Renault aims to bring EV cost down as drivers look to small-vehicle market
30 January 2018
30 January 2018
As drivers are being pushed to switch to electric vehicles (EVs) by both governments and vehicle manufacturers themselves, it is the small vehicle market that is likely to see the biggest growth in attracting new drivers.
The Renault Zoe is an example of this, with sales in Europe rising 48% to 27,245 in the first 11 months of last year. However, sales of the Nissan Leaf were flat at 16,531. Part of the reason being that Renault increased the range of its entry-level EV to 180 miles in real-world driving. However, Nissan waited until the launch of its new model to boost its electric range.
With other manufacturers pushing into the market, starting with smaller vehicles to encourage regular drivers. BMW was one such manufacturer, the i3 offering a premium feel in a small car. Daimler is looking at a similar path with its EQ models, while Volkswagen is planning on 80 new electric cars by 2025. Therefore the EV market will suddenly become crowded with the trailblazers fighting to maintain their market share.

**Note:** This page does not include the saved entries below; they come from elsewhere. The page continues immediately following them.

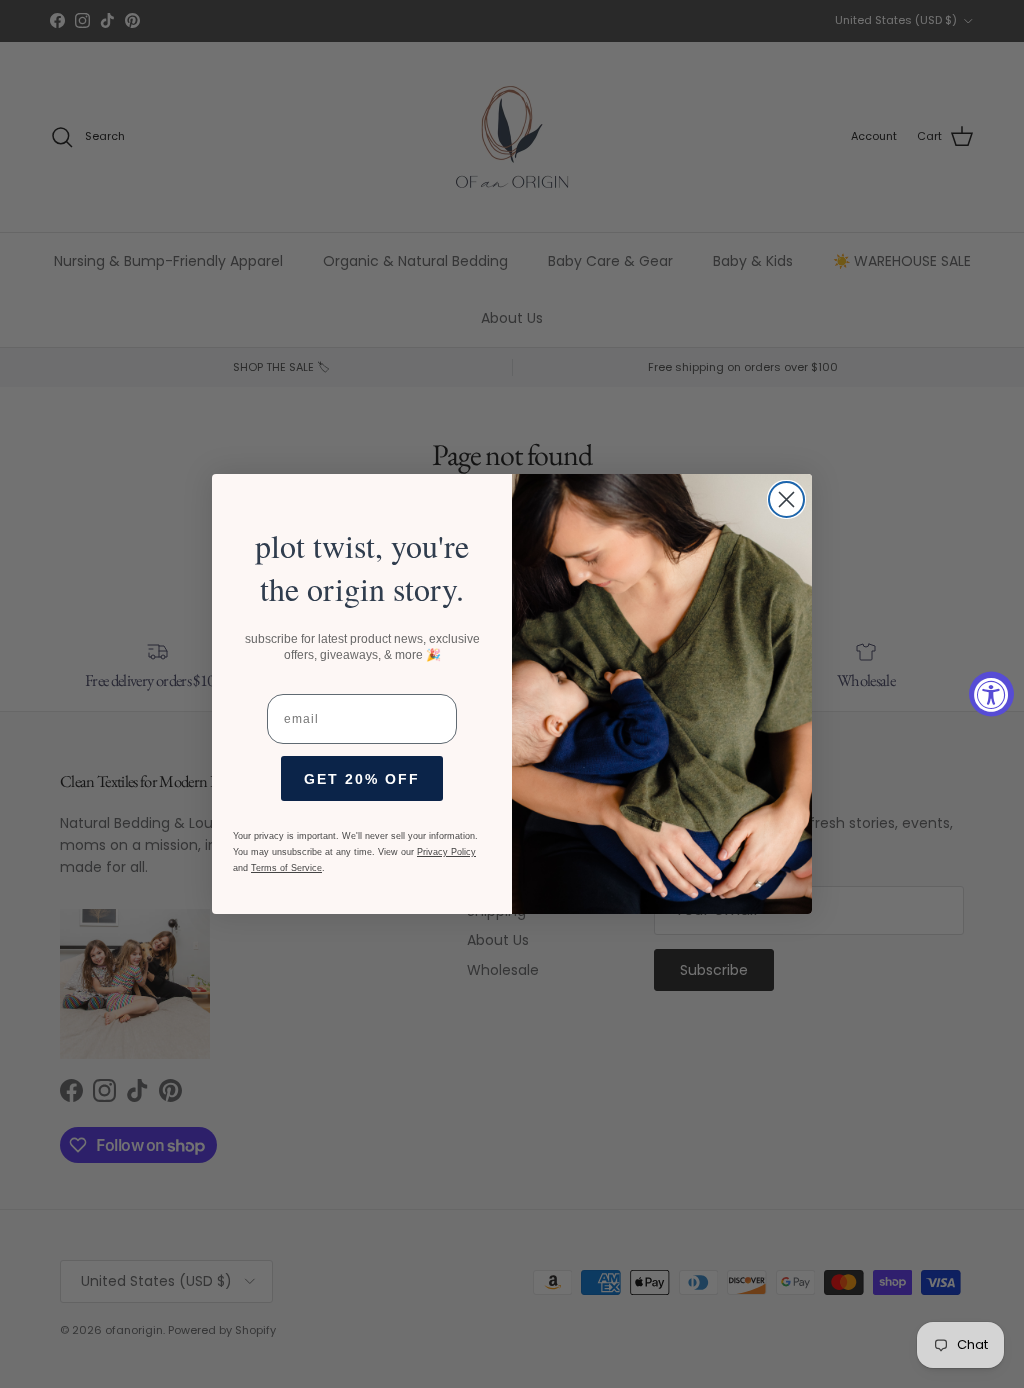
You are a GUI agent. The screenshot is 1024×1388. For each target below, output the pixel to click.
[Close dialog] (786, 499)
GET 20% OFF (362, 779)
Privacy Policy (446, 852)
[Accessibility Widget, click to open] (991, 694)
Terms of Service (286, 868)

Renault electric vehicle program director Gilles Normand said the increase in available distance crossed a ′red line’ for buyers. ′2017 was about increasing the range,” Normand said in an interview. “We are getting more customers from the mainstream market. It’s no longer just the tech-savvy or eco-sensitive. Fundamentally, the idea is to keep on making Zoe competitive in the marketplace, because we are anticipating more competitors will come, especially toward the end of the year,’ he said.
Renault said it would introduce eight new electric vehicles by 2022 as part of its Drive the Future strategic plan. The next to appear is likely to be an electric version of the Kwid supermini SUV sold in emerging markets.
However, to compete in an emerging market, the French manufacturer needs to ensure that it can bring the price down to ensure drivers making the switch from traditional vehicles are not penalised financially. Speaking to Automotive News, Normand said that Renault is making a profit on each Zoe, adding: ′we are not happy in that we are more expensive than internal combustion peer vehicles. We need to keep working hard to reduce costs.’
Some of that cost savings will be easier to find in the next generation of electric vehicles from the Renault-Nissan alliance, which will use a common platform, he said.
Though Zoe sales have been rising strongly each year since its market debut in late 2012, electric vehicles still make up a tiny fraction of the European market. Renault planned for an annual production of 150,000 units, but many analysts expect the market to surge only in 2020 or 2021 when the next European CO2 emissions standards are rolled out.
One potential side effect as electric vehicles gain popularity shortages of battery raw materials such as cobalt, which could slow production and drive prices up.
Normand said the Renault Nissan Alliance’s main battery supplier, LG, will be able to meet 2018 deliveries with any major issues. ′We are not worried in the short term,’ he said. ′In the long term, we are looking at how we can develop low-cobalt or cobalt-free technologies, including solid-state batteries.’